Military unit in Ethiopia

The 103rd Commando Division (103ኛ የኮማንዶ ክፍል) were the commando forces of the Ethiopian Ground Forces under the People's Democratic Republic of Ethiopia. It was activated and began training in January 1987. It was part of the 604th Corps and was described as "the cream of the Ethiopian Army".

== Creation ==
In early 1987, the government began the process of expanding commando units. The division was created on 13 January 1987, with at its head Colonel Getahun Wolde Giorgis. It was based out of Bahir Dar, Amhara Region with a potential capacity of 10,000 commandos. After initial recruitment, training began at the Harar Military Academy, before commando training began at Hawassa and later at Bahir Dar.

== Operations ==
In 1989, the Defence Council sent the 103rd to take part in the defence of the capital during the Fall of Addis Ababa during the Ethiopian Civil War. It also took part in the battles for Axum.
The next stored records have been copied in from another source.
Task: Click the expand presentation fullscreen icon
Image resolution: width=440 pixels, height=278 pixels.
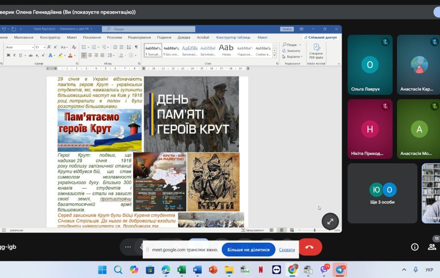Action: [x=330, y=221]
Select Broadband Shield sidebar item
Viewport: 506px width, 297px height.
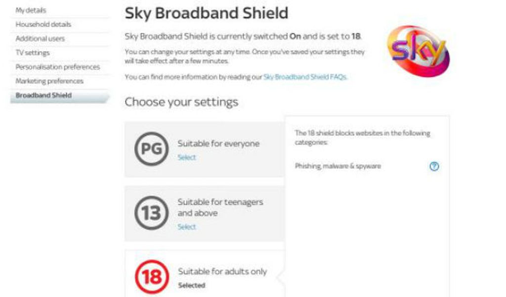60,96
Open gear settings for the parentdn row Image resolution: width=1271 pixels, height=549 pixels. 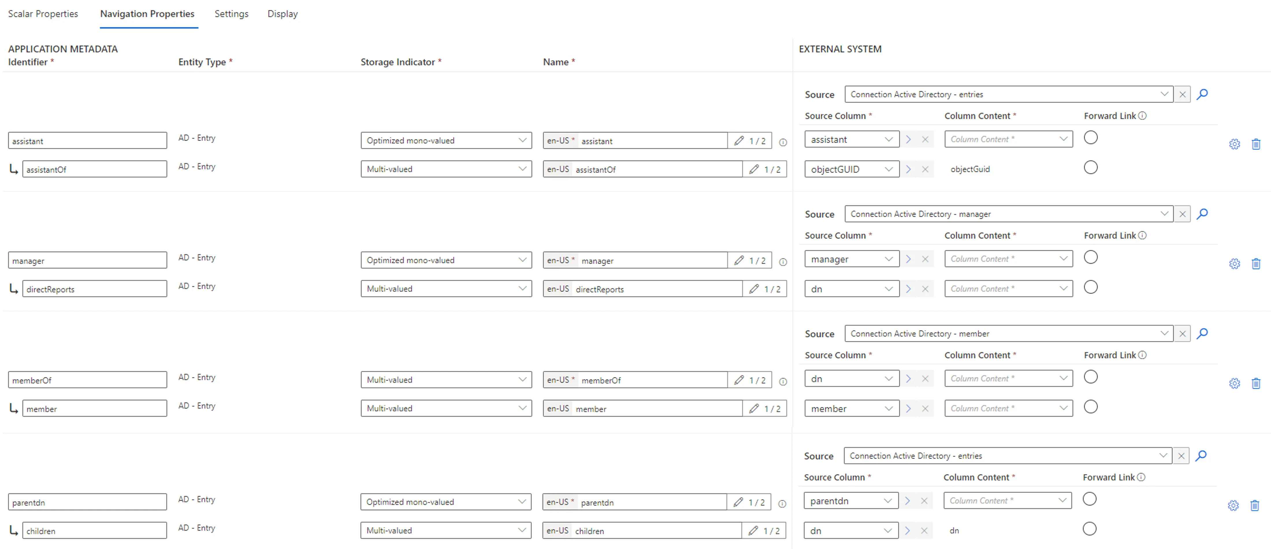pos(1234,506)
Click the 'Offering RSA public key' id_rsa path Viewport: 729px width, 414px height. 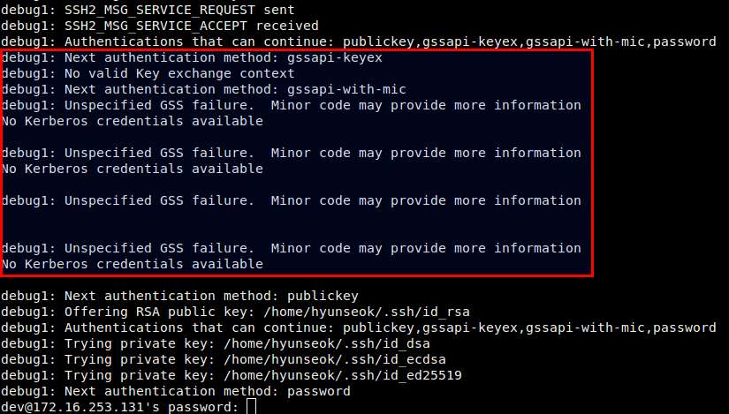(367, 312)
In Tigray, the 103rd Commando Division was to provide the government's last hope in keeping Tigray. These attempts were repulsed on 19 February 1989, the division was defeated in and around Shire by the Tigray People's Liberation Front.

== Personnel ==
The 103rd during its existence was often seen as a victim of poor command, as it was mostly made up of conscripts and fresh militiamen. General Demissie Bulto, who was involved in the 1989 Ethiopian coup d'état attempt, had his mutilated body dragged in the streets of Asmara by half-drunk commandos. Major Bogale was a brigade commander in the division.